Hamburg. Mit dem Programm, das sich die französische Pianistin Lise de la Salle sich für ihren Soloabend am Freitag in der Laeiszhalle vorgenommen hatte, hat sie sich keinen Gefallen getan. Denn ihre eigentliche Stärke als feinsinnige Interpretin bewies die junge Französin erst, nachdem die Hauptsache bereits vorbei war.

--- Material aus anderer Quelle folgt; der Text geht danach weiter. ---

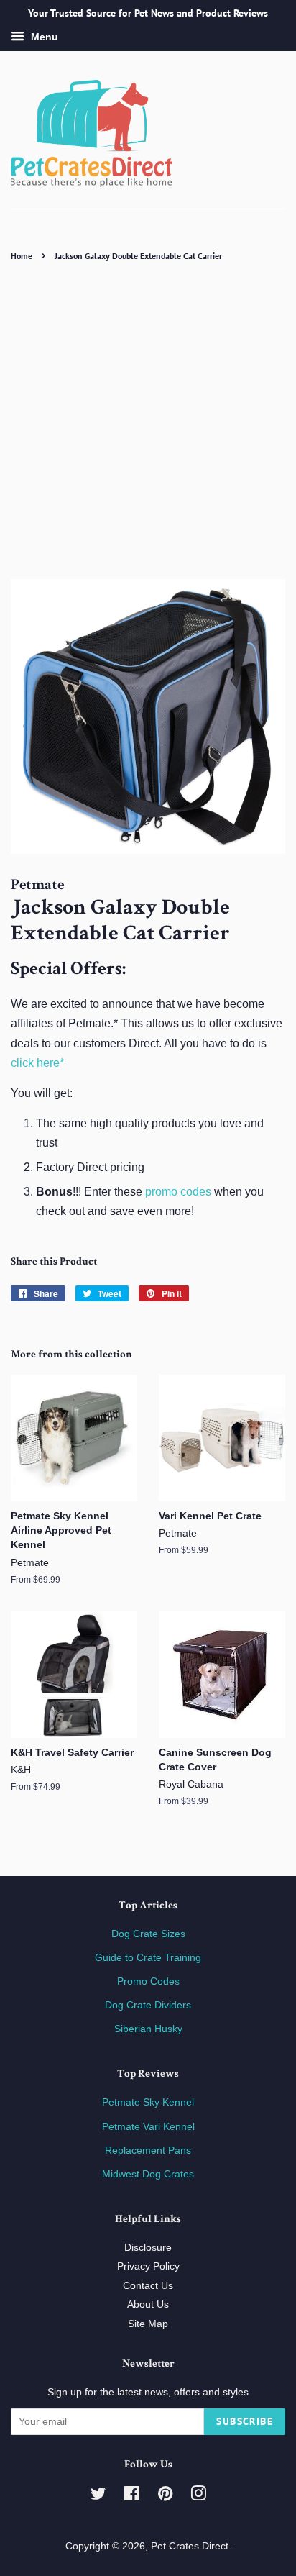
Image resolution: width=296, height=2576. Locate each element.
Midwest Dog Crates (148, 2174)
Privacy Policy (148, 2266)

Erst in den drei poetischen Kleinigkeiten von Chopin, Debussy und Schubert/Liszt, die sie am Schluss dazugab, zeigte de la Salle ihre ganze Klasse. Hier hatte man endlich das Gefühl, dass eine Künstlerin durch Töne spricht und ihre Klänge zum Leben erwachen. Während man zuvor anderthalb Stunden der gewiss bewundernswerten Bravourleistung einer exzellenten Klavierspielerin beigewohnt hatte, die von Natur aus alles andere als eine Show-Virtuosin ist. Und de la Salle hatte sich die Messlatte wirklich hoch gelegt: Die vier Balladen Chopins, Franz Liszts oktavendonnernde Dante-Sonate und Schumanns auch im Klang symphonische Etüden op. 13 standen auf ihrem Programm. Am besten gelangen die lyrischen Passagen bei Chopin und die langsameren Variationen bei Schumann. Doch wo es schneller und bewegter wurde, verschwammen allzu viele Details durch das reichlich gebrauchte Pedal.

Die geradezu vulgäre Virtuosität von Liszts Dante-Sonate wurde in de la Salles Lesart zwar etwas gemildert; doch statt mit einer solchen Monstrosität hätte man sie dann doch um vieles lieber mit ein paar kleineren Kostbarkeiten gehört.